Report from Alan Turing Institute Symposium now publicly available

Report from Alan Turing Institute Symposium now publicly available

A report has now been published on the Alan Turing Institute Symposium on Reproducibility for Data-Intensive Research, which was held on 6-7 April 2016 at the University of Oxford.

It was organised by a team led by Oxford comprising Bodleian Libraries, the e-Research Centre, Computer Science and Oxford University Press, and also involving representatives of the Alan Turing Institute (ATI) joint venture partners (the universities of Cambridge, Edinburgh, Oxford, UCL and Warwick), the University of Manchester, Newcastle University and the British Library.

The key aim of the symposium was to address the challenges around reproducibility of data intensive research in science, social science and the humanities, and to present recommendations for the ATI to take forward. Achieving reproducibility requires that papers in experimental science describe the results and provide a sufficiently clear protocol to allow successful repetition and extension of their analyses. However, according to a recent report from the January 2016 Dagstuhl seminar on the topic of reproducibility of data-oriented experiments in e-science, most computational experiments are only specified informally in papers, and the code that produced the results is seldom available.

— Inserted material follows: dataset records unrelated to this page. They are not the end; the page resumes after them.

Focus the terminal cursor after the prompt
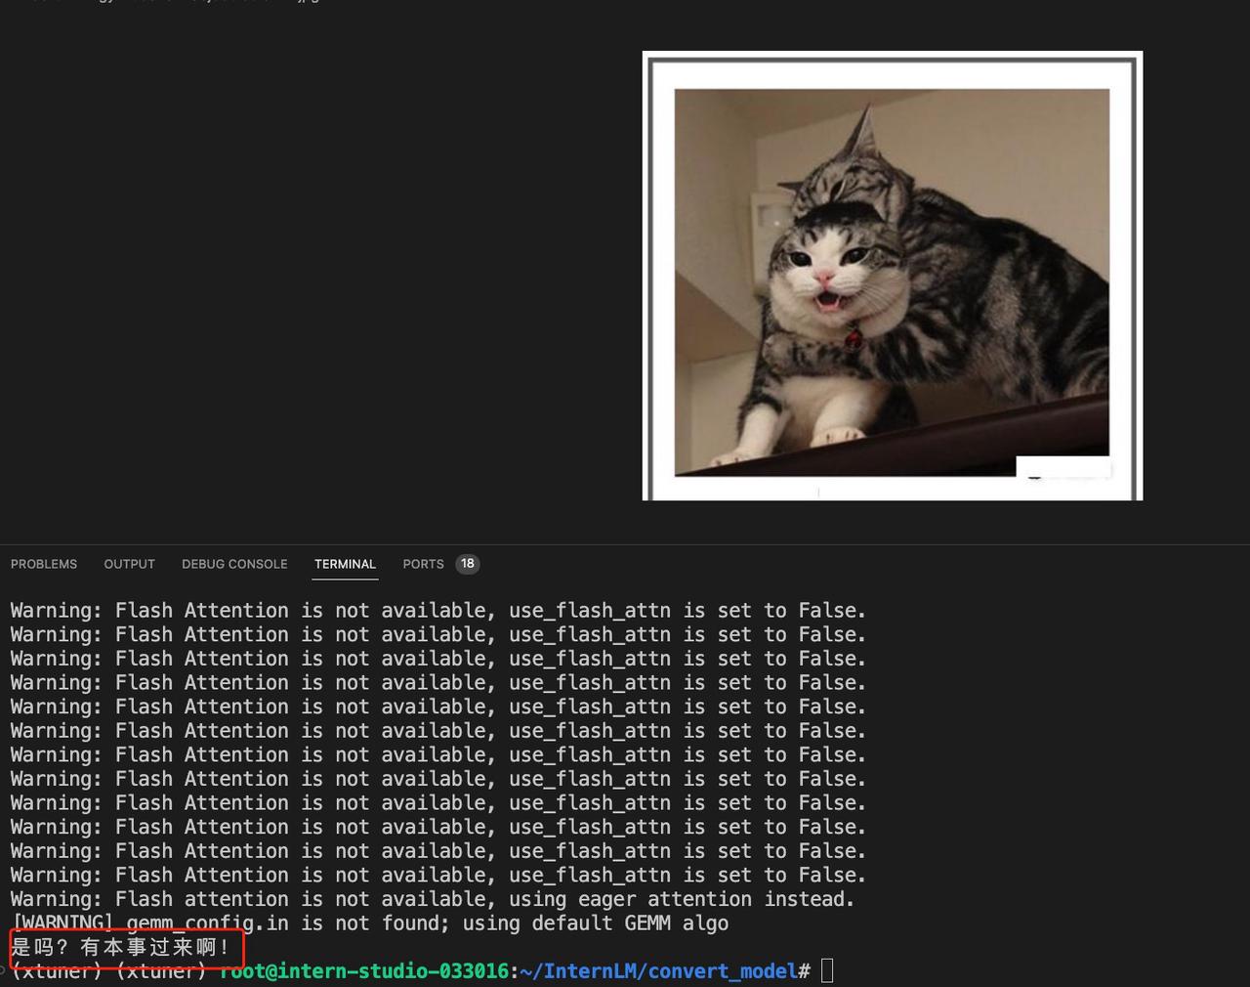 [x=827, y=970]
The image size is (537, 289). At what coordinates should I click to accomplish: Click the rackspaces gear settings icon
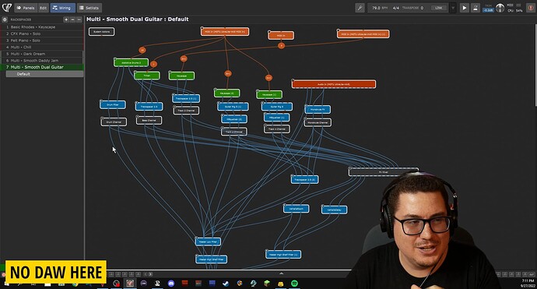(x=5, y=19)
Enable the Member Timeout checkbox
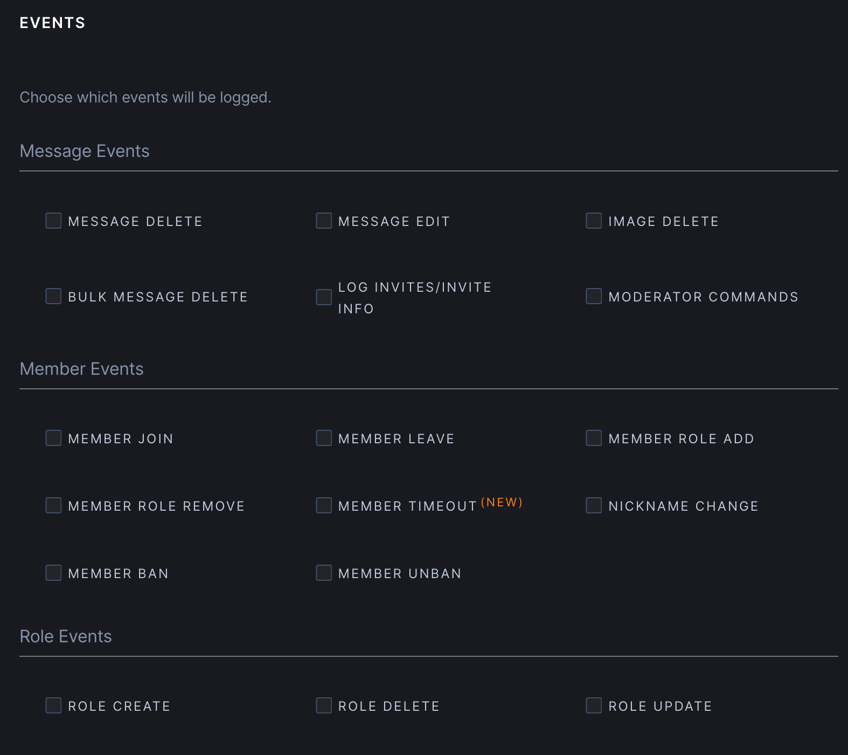 tap(324, 505)
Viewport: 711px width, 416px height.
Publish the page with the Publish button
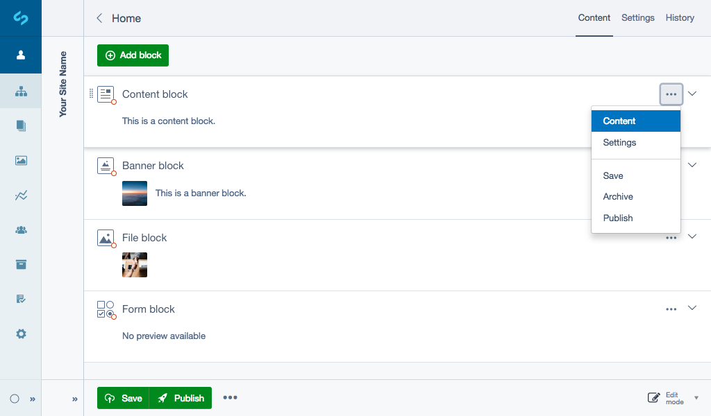tap(181, 397)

The ATI is the UK's leading data science institute and as such has a key role in supporting and promoting the reproducibility of data intensive research. The report summarises three key ways in which this can be achieved. Firstly, through funding and conducting world-leading research into technical, social and cultural aspects of reproducibility; secondly, through implementing practical mechanisms that support reproducibility during the pursuit of interdisciplinary data science research; and thirdly, through acting as an advocate, exemplar and champion of reproducible research, engaging with the community and developing partnerships with existing institutions in this area. The report is intended both to inform the data science research programme; to inform researcher practices; to enable the development of key policies; and to inform the development of the ATI's data and computer infrastructure.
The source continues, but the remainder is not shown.